Wilcon also operates a growing fiber network with 3,000 route miles covering the US west coast, from San Diego in the south to Santa Clarita in the North, and has connections to 1,000 major internet hubs and a presence in most major colo facilities across the region, including CoreSite, Telx and Equinix, with cross connects into its own facilities.

The aggressive fiber rollout was completed in March this year. This followed Wilcon's integration of down town LA fiber optic network operator Wilshire Connection's network into its IX2 data center, the One Wilshire Building and the Freedom Dark Fiber Networks’ high-capacity regional dark fiber route. Wilcon purchased Freedom in July last year. All three companies now operate under the Wilcon name. And now the core business of the company is selling space power and cross connects. Only CoreSite claims to be a larger connectivity player in this region in this space.

Making it big in LA
Wilcon president and CEO Jon DeLuca says, however, that what Wilcon has done in Southern California would be difficult to replicate in other geographies. Part of this is down to market, part of is about the benefits of being in Southern California (SoCal) itself.

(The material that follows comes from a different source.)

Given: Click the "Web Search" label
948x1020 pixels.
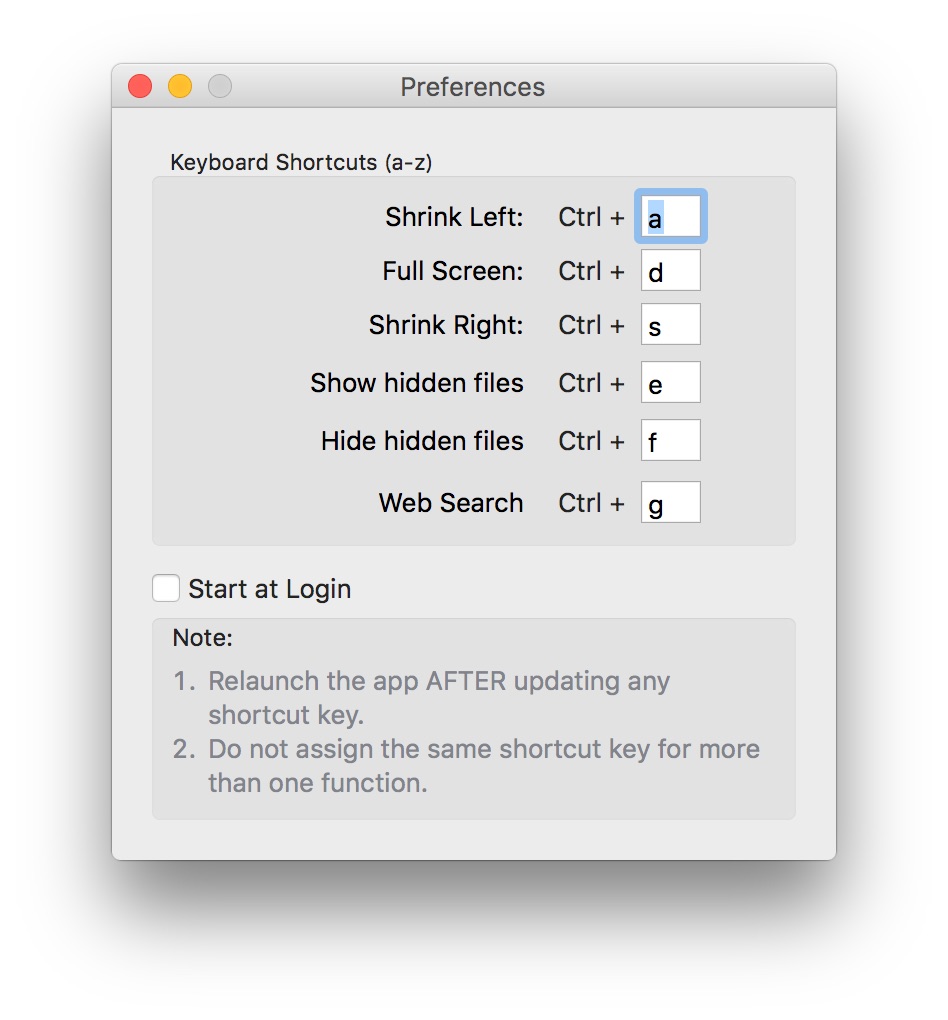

“The Southern California market, LA in particular, is somewhat different to the rest of the US, and this has really created an opportunity for us,” DeLuca says. “In other markets, larger national and international operators like Equinix, CoreSite and Telx have advantages because of their multiple locations. In LA, because SoCal is so spread out, there are more micro markets.

“Downtown Equinix, Telx and CoreSite all actually connect into the One Wilshire building and then to other leading carrier hotels. We have created an extensive network infrastructure ourselves, and this reaches markets that would be too small for other operators to warrant building in.”

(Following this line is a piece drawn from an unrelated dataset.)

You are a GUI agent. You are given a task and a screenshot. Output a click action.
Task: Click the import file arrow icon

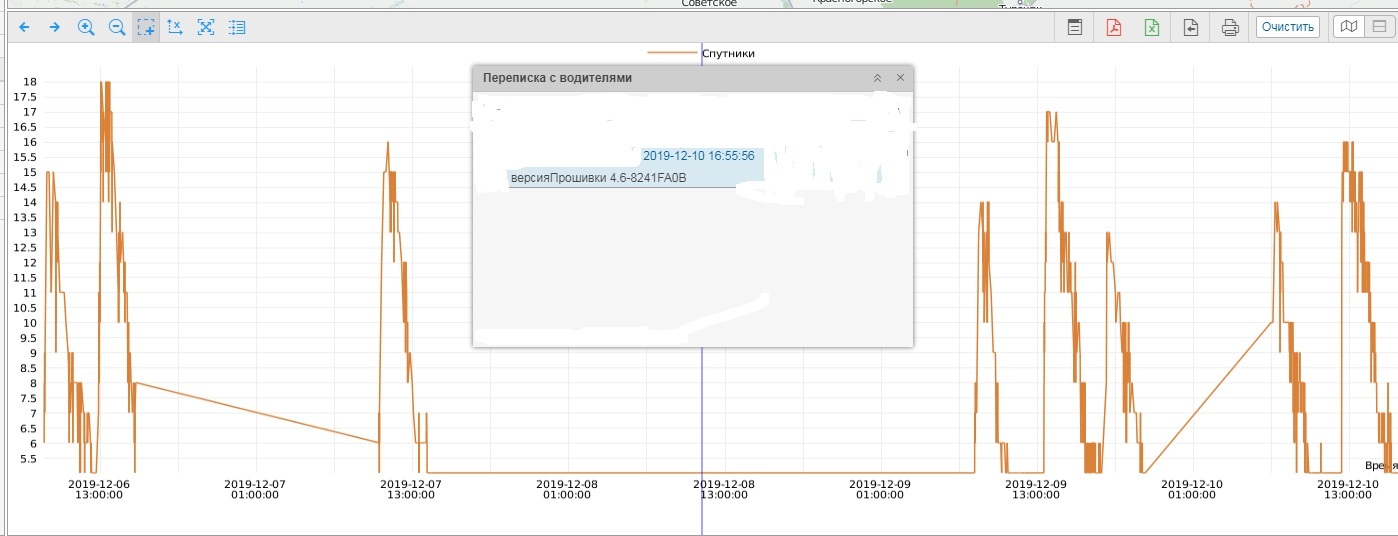[x=1191, y=27]
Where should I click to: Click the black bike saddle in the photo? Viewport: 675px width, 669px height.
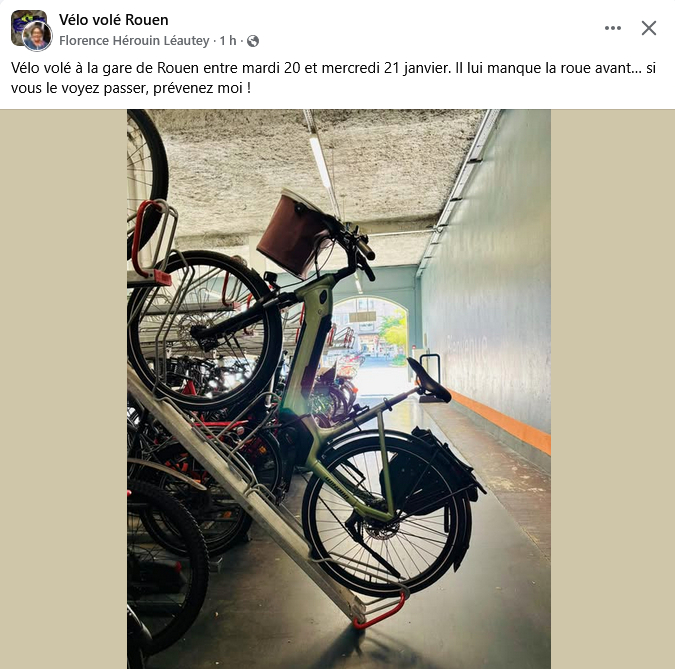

International carriers make up a large part of Wilcon’s customers. Much like 60 Hudson Street in New York is the landing point for European carriers, many of the Asia Pacific carriers look for a Point of Presence in One Wilshire. And it isn’t just carriers. Today cloud and hosting providers wanting to reach Asia Pacific from the US, or the US from Asia Pacific, are taking advantage of One Wilshire’s network-centric view.

Then there are the businesses in LA.  Local businesses seem to have a huge appetite for data at present. In January Wilcon completed a new high-capacity network for Los Angeles Center Studios, which hosts media and entertainment tenants – not surprising given the region’s Hollywood routes.

Entrepreneurs are also driving business, with numerous start-ups forming to cross-sell network capacity.

LA’s attitude to business drives much of this activity. “I might be the first to ever say this,” DeLuca says. “But doing business in LA, and in California, is more favourable then in New York. While [the government] does not offer incentives, they make it is easier to do business here. Even the landlords are more favourable. No body owns buildings in their own sense, everyone rents for data centers, and it means the landlords are a lot more sophisticated,” DeLuca says.

Wilcon even purchases its power from the building - landlords often control the provisioning and the gen sets leaving Wilcon to focus on its own infrastructure.

DeLuca says he believes the LA corridor is not saturated, yet. And Wilcon is planning to further expand its footprint in the downtown LA corridor to take advantage of this. The presence of media companies in the belt, cloud service providers and communications companies are all driving growth. And this is leading to demand for this lower-tier market.